» **Assigned task**:
Find the line containing "Leather Scraps (561, 1761)". Retype it and every line after it through the end of the entries, exactly as written, with nothing added.

========================================================================

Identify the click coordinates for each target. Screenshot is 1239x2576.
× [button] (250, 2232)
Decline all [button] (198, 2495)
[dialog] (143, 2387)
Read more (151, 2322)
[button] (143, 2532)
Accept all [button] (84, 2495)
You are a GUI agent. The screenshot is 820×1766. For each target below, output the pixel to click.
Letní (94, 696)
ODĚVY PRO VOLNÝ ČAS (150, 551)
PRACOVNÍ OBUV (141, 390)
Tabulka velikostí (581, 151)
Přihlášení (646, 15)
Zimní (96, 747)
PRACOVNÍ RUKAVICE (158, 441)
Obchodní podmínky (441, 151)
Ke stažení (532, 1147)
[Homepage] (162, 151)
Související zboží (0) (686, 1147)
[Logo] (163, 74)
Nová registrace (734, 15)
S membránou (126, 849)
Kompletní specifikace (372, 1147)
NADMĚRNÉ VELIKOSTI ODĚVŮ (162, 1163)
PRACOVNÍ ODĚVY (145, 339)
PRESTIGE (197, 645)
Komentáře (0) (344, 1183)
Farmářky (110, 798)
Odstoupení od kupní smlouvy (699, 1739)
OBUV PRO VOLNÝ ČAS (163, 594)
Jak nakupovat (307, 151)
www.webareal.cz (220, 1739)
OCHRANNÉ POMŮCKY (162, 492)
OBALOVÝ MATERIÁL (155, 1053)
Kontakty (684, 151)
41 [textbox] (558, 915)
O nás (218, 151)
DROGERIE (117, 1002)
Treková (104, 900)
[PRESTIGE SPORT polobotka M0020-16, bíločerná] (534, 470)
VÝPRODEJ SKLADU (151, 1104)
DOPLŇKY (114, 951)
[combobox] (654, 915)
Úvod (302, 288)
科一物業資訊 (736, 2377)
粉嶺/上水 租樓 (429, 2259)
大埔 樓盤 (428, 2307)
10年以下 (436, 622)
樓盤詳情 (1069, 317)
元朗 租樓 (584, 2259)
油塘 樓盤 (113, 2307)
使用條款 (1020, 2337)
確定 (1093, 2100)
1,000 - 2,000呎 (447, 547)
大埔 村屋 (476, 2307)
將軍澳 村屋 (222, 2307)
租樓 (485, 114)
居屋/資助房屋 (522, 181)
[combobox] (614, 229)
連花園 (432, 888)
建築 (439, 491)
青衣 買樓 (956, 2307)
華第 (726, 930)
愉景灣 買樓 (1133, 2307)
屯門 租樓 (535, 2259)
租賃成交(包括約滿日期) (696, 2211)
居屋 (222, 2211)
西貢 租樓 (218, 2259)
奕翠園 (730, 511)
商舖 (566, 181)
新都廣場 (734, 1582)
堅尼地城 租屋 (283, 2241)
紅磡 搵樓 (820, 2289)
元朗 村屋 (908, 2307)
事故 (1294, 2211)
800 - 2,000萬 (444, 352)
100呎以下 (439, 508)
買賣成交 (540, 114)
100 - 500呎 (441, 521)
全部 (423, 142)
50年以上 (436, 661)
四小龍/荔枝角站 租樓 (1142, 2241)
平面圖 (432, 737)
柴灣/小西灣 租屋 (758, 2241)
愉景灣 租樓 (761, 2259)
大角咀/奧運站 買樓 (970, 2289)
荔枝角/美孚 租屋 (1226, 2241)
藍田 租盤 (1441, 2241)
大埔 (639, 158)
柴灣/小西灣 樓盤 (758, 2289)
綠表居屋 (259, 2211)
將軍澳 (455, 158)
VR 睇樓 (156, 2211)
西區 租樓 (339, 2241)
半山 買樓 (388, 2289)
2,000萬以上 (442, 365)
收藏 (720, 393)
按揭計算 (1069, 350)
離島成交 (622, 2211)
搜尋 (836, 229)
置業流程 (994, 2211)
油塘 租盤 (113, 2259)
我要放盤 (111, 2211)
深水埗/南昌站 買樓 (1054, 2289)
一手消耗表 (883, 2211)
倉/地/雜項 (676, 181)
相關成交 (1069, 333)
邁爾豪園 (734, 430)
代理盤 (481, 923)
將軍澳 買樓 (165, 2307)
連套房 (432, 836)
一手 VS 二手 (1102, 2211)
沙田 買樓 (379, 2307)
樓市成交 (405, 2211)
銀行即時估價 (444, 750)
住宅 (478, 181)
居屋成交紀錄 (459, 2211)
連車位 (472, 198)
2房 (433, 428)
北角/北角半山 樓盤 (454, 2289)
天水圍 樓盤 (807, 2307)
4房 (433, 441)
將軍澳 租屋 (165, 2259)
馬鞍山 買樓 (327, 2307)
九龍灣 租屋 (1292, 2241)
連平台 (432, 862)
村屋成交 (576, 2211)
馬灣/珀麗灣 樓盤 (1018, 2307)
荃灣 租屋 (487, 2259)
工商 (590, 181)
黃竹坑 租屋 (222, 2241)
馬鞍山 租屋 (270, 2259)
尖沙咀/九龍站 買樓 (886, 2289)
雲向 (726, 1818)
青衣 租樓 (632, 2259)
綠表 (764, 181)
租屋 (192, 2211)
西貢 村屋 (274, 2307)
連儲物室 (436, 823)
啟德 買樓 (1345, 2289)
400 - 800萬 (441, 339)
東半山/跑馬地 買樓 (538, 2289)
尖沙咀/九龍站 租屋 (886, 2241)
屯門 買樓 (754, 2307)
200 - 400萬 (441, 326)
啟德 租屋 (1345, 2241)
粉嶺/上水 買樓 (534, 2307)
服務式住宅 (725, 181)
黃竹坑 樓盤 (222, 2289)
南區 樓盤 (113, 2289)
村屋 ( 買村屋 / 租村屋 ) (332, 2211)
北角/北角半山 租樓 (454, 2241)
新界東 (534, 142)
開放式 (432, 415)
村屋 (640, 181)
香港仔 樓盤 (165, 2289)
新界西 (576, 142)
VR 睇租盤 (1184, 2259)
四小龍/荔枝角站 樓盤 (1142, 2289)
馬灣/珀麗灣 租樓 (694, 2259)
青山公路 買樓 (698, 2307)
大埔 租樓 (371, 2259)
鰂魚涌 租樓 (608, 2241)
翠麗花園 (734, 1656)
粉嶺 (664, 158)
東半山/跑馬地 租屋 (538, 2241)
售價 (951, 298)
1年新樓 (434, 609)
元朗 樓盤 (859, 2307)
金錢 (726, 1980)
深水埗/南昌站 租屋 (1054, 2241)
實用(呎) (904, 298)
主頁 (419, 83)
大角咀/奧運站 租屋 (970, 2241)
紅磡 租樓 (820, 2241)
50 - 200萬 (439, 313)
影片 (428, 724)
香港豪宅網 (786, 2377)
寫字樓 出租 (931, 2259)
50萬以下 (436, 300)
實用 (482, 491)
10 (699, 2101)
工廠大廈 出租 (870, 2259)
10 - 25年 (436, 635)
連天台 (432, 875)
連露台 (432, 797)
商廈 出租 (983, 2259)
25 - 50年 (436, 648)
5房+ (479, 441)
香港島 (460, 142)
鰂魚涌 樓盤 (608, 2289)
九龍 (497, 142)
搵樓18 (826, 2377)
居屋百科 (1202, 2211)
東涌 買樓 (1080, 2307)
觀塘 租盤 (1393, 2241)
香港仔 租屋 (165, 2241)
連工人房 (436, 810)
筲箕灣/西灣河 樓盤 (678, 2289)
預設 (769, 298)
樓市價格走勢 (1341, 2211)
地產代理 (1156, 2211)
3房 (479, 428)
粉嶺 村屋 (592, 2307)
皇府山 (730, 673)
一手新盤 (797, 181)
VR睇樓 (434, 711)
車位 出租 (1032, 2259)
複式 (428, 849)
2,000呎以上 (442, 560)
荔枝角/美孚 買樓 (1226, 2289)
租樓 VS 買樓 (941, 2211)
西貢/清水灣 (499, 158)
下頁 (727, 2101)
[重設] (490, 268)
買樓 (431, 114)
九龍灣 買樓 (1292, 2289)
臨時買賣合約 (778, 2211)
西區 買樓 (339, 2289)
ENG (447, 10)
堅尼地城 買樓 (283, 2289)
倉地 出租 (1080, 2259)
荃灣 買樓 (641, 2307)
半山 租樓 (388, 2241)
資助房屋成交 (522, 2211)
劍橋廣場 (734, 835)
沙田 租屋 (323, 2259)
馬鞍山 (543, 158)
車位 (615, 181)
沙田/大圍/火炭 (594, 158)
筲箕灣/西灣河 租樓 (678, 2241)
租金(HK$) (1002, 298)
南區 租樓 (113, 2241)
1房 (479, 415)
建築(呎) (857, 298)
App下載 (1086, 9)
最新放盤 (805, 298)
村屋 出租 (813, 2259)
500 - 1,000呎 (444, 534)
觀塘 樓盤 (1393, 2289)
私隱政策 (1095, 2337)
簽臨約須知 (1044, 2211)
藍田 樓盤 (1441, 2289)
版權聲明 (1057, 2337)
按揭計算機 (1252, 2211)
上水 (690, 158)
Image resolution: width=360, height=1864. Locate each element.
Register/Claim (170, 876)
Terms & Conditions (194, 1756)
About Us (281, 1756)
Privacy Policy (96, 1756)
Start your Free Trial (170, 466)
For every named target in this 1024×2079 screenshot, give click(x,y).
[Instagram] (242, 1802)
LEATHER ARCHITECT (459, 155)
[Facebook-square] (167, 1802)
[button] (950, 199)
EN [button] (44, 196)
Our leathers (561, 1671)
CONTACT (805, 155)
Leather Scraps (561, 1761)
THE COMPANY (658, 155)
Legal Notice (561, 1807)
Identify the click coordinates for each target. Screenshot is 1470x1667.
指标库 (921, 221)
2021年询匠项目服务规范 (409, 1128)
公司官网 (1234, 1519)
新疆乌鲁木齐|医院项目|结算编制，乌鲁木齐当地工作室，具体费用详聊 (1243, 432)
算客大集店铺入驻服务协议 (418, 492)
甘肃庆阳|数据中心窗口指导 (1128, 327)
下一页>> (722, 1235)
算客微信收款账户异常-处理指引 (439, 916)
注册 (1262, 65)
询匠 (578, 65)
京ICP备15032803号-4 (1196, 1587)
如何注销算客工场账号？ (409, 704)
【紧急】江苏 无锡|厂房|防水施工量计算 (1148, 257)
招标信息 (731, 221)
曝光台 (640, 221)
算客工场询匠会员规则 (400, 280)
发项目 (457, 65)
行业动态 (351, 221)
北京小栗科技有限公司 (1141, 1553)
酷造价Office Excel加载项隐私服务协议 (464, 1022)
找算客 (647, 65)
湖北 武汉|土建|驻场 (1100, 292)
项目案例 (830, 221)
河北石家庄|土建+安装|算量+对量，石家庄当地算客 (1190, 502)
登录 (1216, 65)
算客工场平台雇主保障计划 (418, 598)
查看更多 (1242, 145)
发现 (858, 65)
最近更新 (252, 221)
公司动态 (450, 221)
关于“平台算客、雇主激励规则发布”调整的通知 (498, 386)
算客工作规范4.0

========================================================================

» **Output below**:
Leather Scraps (561, 1761)
THE COMPANY (658, 155)
Legal Notice (561, 1807)
Identify the click coordinates for each target. Screenshot is 1470x1667.
指标库 (921, 221)
2021年询匠项目服务规范 (409, 1128)
公司官网 (1234, 1519)
新疆乌鲁木齐|医院项目|结算编制，乌鲁木齐当地工作室，具体费用详聊 (1243, 432)
算客大集店铺入驻服务协议 (418, 492)
甘肃庆阳|数据中心窗口指导 (1128, 327)
下一页>> (722, 1235)
算客微信收款账户异常-处理指引 (439, 916)
注册 (1262, 65)
询匠 (578, 65)
京ICP备15032803号-4 (1196, 1587)
如何注销算客工场账号？ (409, 704)
【紧急】江苏 无锡|厂房|防水施工量计算 (1148, 257)
招标信息 (731, 221)
曝光台 (640, 221)
算客工场询匠会员规则 (400, 280)
发项目 (457, 65)
行业动态 (351, 221)
北京小栗科技有限公司 (1141, 1553)
酷造价Office Excel加载项隐私服务协议 (464, 1022)
找算客 (647, 65)
湖北 武汉|土建|驻场 (1100, 292)
项目案例 (830, 221)
河北石家庄|土建+安装|算量+对量，石家庄当地算客 (1190, 502)
登录 (1216, 65)
算客工场平台雇主保障计划 (418, 598)
查看更多 (1242, 145)
发现 (858, 65)
最近更新 (252, 221)
公司动态 (450, 221)
关于“平台算客、雇主激励规则发布”调整的通知 (498, 386)
算客工作规范4.0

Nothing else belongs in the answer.